In Defeat for Term Limit Backers, Court Overturns Arkansas LawBy Joan Biskupic
The Washington Post
In another defeat for proponents of term limits, the Supreme Court Monday effectively ensured that an Arkansas initiative aimed at forcing state lawmakers to back term limits will not become law.
The justices let stand a ruling by the Arkansas Supreme Court that struck down a voter initiative requiring state legislators and members of Congress to use the power of their offices to support congressional term limits, and to penalize those who refuse.
One component of that measure, sometimes referred to as the "scarlet letter" provision, said any official who failed to push for term limits would have the words "Disregarded Voter Instruction on Term Limits" printed in capital letters next to his or her name on future ballots.
"We will continue to fight in the trenches to enact term limits on Congress," said Paul Jacob, executive director of the advocacy group that backed the initiative. He said that although the Supreme Court spurned the case from Arkansas, killing that state's "instruct and inform" law, several other states have similar laws and court challenges are still pending. The high court could eventually weigh in on a battle from another state, Jacob noted.
Yet Monday's action - taken in a one-sentence order and without comment from the justices - is the latest in a string of losses for the movement to restrict through legislation the tenure of members of the U.S. House and Senate.

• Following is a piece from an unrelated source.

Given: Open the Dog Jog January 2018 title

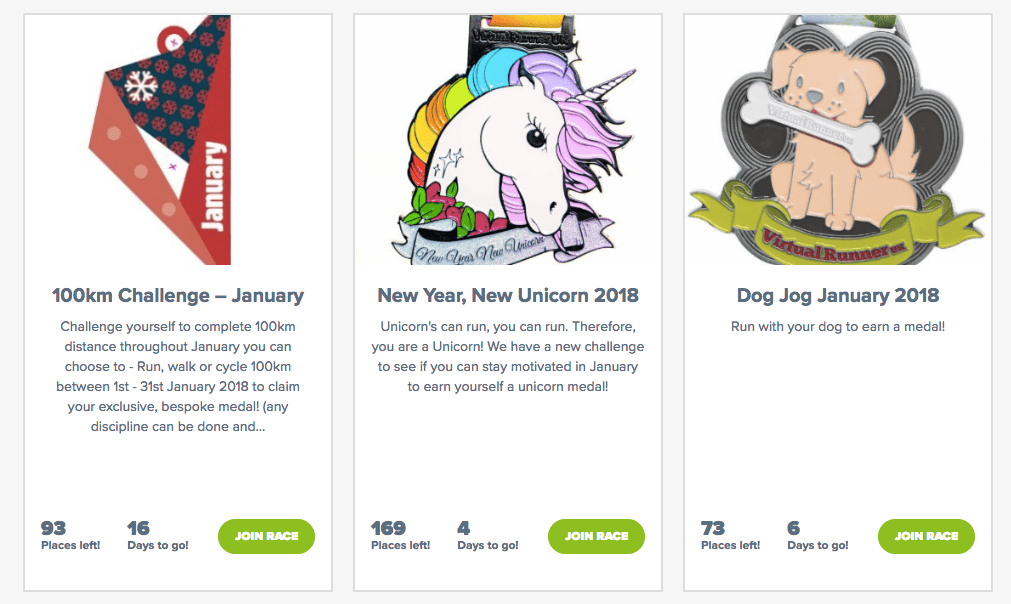Looking at the screenshot, I should pos(838,295).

In 1995, the Supreme Court ruled that states themselves may not limit the terms of their elected federal legislators. The justices said only an amendment to the Constitution could restrict terms.
But attempts to change the Constitution have failed. Earlier this month, the House defeated a constitutional amendment that would have limited the time federal lawmakers serve to 12 years. This time around, backers of term limits received even fewer votes than they did when the issue was voted on last year.
The Arkansas law at issue in Monday's case said it was the will of the voters that no one be a member of the U.S. House of Representatives for more than three terms (a total of six years) or a senator for more than two terms, 12 years total.